What about biosimilars of self-administered biopharmaceuticals that are covered by Medicare Part D? 

The nine adalimumab biosimilars have been discounted by their manufacturers at up to 85% of the $6,922 list price for a month’s supply of Humira. However, the actual selling price of medications in the United States is obscured by the undisclosed discounts and rebates negotiated between PBMs and manufacturers, which are not shared by patients and are not passed on in their entirety by PBMs to insurers. For employer self-funded health plans and patients who do not have prescription insurance or who have a high deductible plan, Mark Cuban Cost Plus Drug Company offers Coherus’s biosimilar adalimumab-aqvh (Yusimry) directly to consumers at a monthly price of $584 plus shipping fees, which amounts to a discount of more than 90% of the list price of Humira. This disruptive innovator company plans to make other biosimilars available to patients at similar price reductions, thereby beginning to realize the economic benefit of biosimilars in the United States.

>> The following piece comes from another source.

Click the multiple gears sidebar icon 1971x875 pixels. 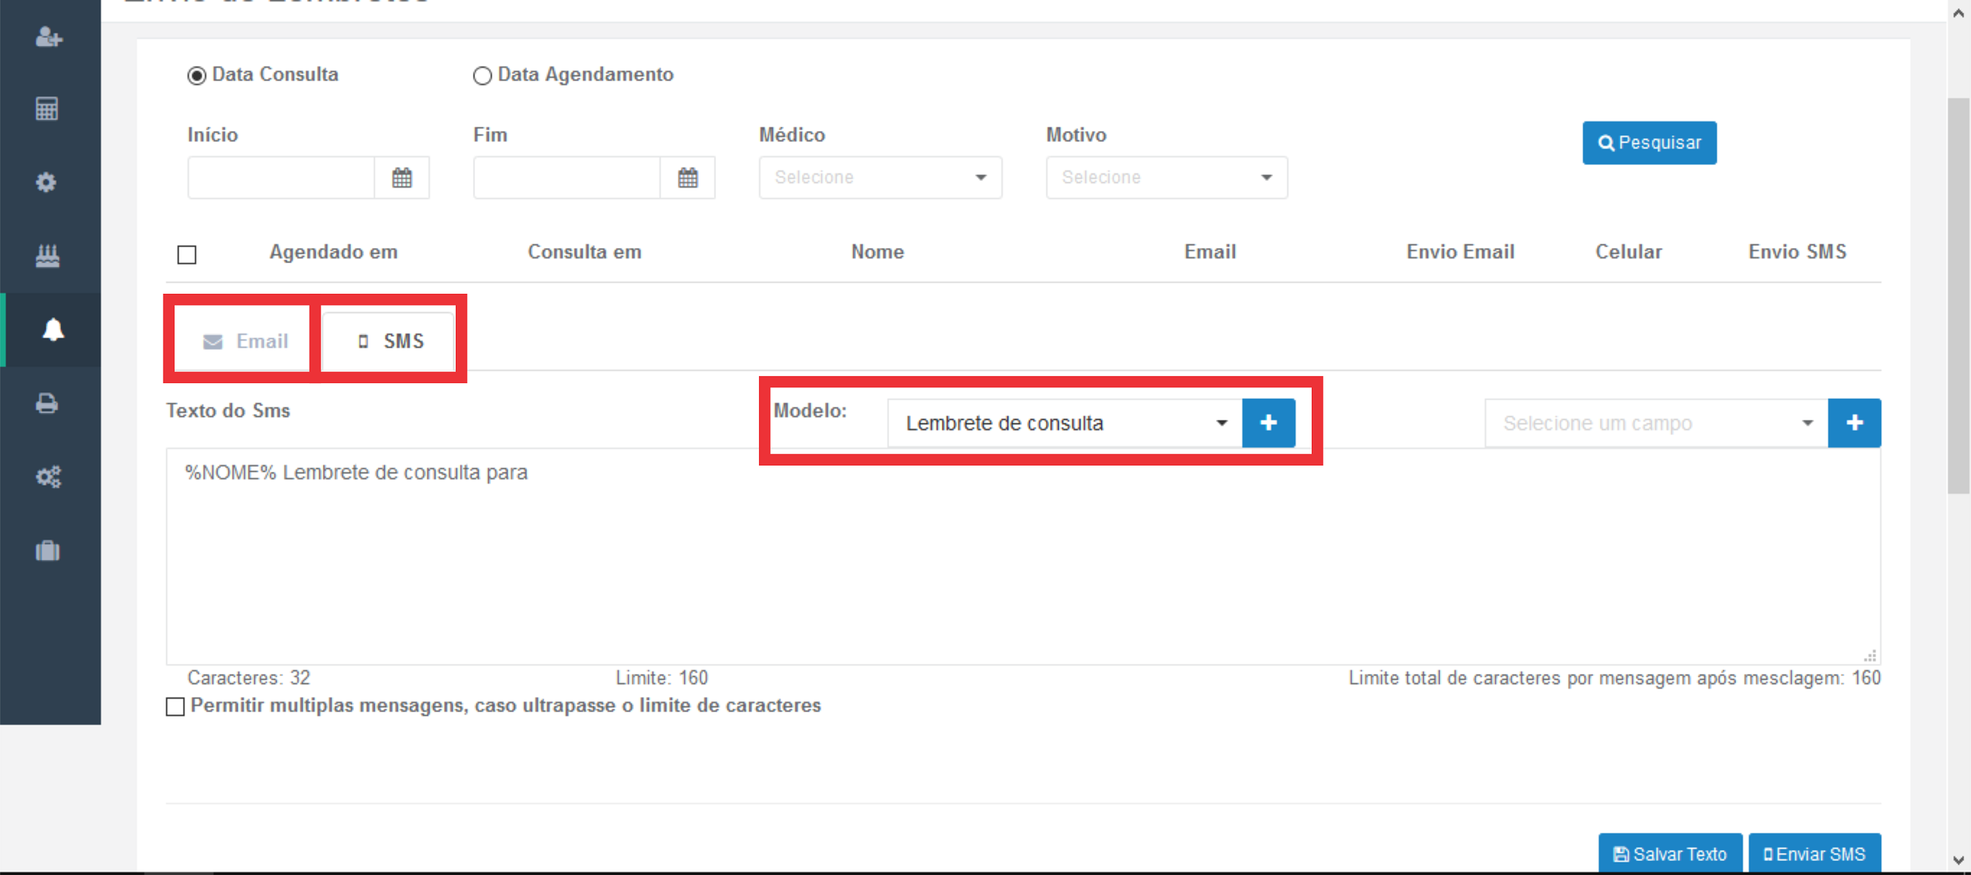(48, 477)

In the original legislation, the United States Congress established the regulatory designation of a biosimilar as being “interchangeable with the reference product.” An “interchangeable” biosimilar can be substituted by a pharmacist for its reference product (but not for other biosimilars) without involving the prescribing healthcare provider. To be granted this designation of “interchangeable,” the United States Food and Drug Administration (FDA) specified that postmarketing pharmacovigilance data should be combined with data from at least one prospective, controlled multiple switching study, conducted in patients with a disease for which the biosimilar is licensed. 

The first clinical trial to successfully employ this study design was the VOLTAIRE-X study, which was conducted in patients with plaque psoriasis and compared multiple switches between the reference product Humira and the biosimilar adalimumab-adbm (Cyltezo) to continuous treatment with Humira. Based upon the results of this clinical trial, adalimumab-adbm was approved as the first “interchangeable monoclonal antibody” by the FDA on October 18, 2021.  A second adalimumab biosimilar, adalimumab-afzb (Abrilada), has also completed a clinical trial that employed this study design and is under review by the FDA for approval as an “interchangeable” biosimilar. However, it is unclear what effect, if any, this designation will have on the market share of individual adalimumab biosimilars. 

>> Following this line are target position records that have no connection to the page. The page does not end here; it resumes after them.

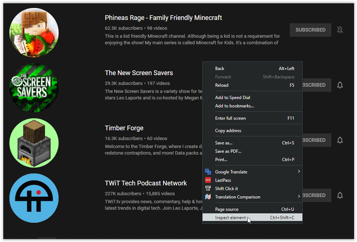Click the Shift Click it extension icon
Viewport: 357px width, 242px height.
[208, 189]
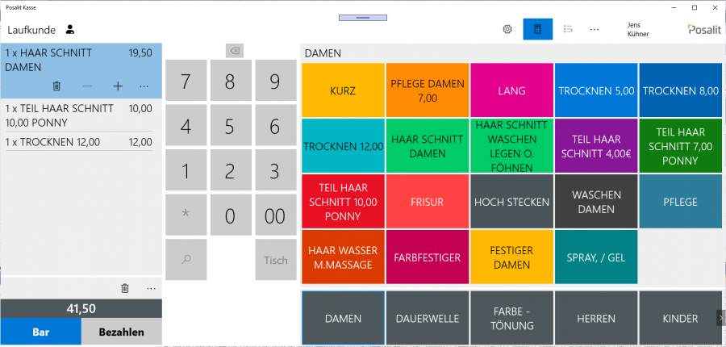Image resolution: width=726 pixels, height=347 pixels.
Task: Decrease HAAR SCHNITT DAMEN quantity with minus
Action: tap(87, 86)
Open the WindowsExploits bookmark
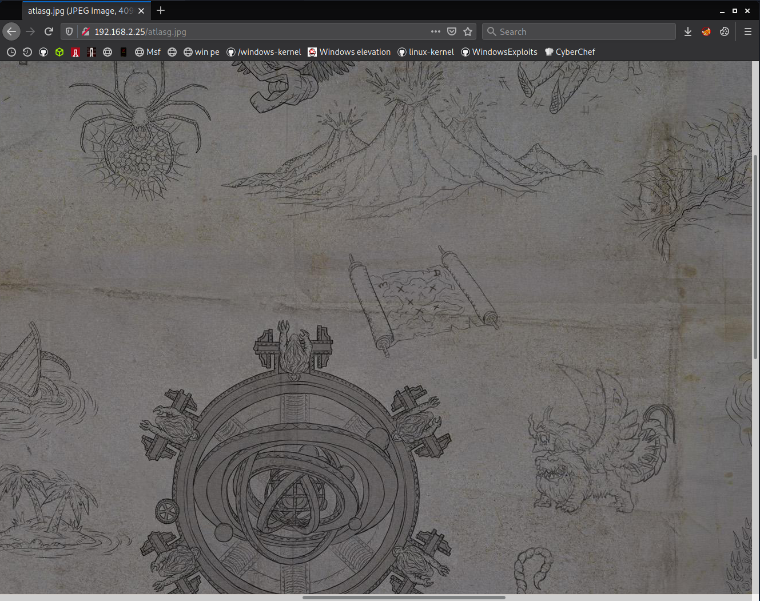Screen dimensions: 760x601 tap(499, 52)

Presently, only biosimilars that have successfully been evaluated in a multiple switching study can be granted the designation of being “interchangeable with the reference product.” However, Senator Mike Lee of Utah has introduced the Biosimilar Red Tape Elimination Act. If passed, this legislation would allow substitution of any FDA-approved biosimilar for its reference product and eliminate the need for and additional expense of conducting multiple switching studies. Although healthcare providers may be concerned that the availability of “interchangeable” biosimilars might reduce their control over which medication their patients receive, providers can prevent substitution by writing “no substitution” on the prescription, as they already do for small molecule generic drugs.

The intent of making biosimilars available was to reduce the high cost of biopharmaceuticals by introducing market competition. However, this benefits the individual patient only if they share in these savings. Cigna Healthcare has offered patients who choose to switch to a biosimilar a one-time $500 debit card that can be used to pay for healthcare services and products. Reducing or eliminating the copayment when a patient receives a biosimilar instead of its reference product could provide patients with more sustained financial benefit. 

Regardless, the availability of biosimilars must be sustained and biosimilars of biopharmaceuticals that are coming off patent must continue to be developed to control the otherwise unrestrained soaring cost of biopharmaceutical medications.